The shortest track was day 7: Radio Move International, which is 37 seconds.
The longest was day 23: Time Is Up, at 3 minutes 34 seconds.
Day 11: 'ya Got Me' had the highest number of boosts.
Day 24: 'Jazz Is Broken' had the most favorites.
Day 12: 'Not A Keygen' was the least loved, both in terms of favorites and boosts.
My personal favorite to actually make was probably day 5: 'Cheap Plastic Oxygene' with day 1: 'Only the Beginning' coming in at a close second.
I really had fun with this project, and learned some things about this device, and myself as a musician limited in space and scope due to lack of all my instruments at the moment.

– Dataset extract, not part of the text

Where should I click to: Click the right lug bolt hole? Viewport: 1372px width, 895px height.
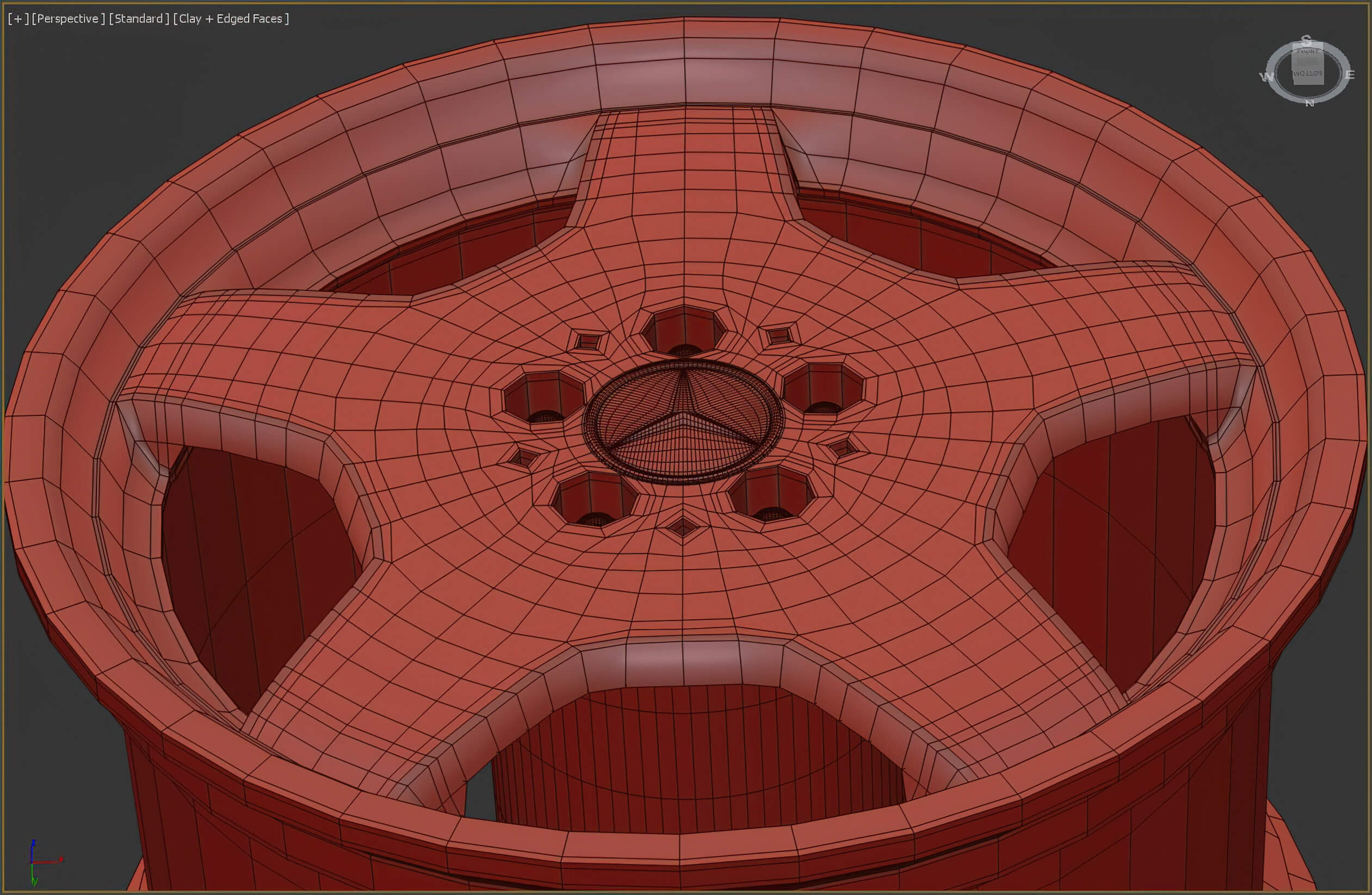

Turns out having some limitations, like only having four tracks to play with, and only directly supporting 4/4 time signatures unless you get creative with loop lengths makes you think about things in interesting ways, at least in my case.
I would like to once again say how cool it is to have an accessible groovebox at my disposal. Unfinished and undocumented though the screen reader functionality currently is, with a few small things missing, I can pretty confidently say that there really isn't anything I can't do with this device that anyone looking at the display can... Well, OK, let's not talk about the initial setup. That's a bit of an issue right now, but I have some geeky workarounds for those things, and hopefully, that part will improve. But, once it's all set up, even the very few things that don't speak yet are easy enough to work around to the point where I usually don't feel like I'm missing much.
So, anyway, this was fun, and I'm glad I did it. Thanks for coming along for the ride with me.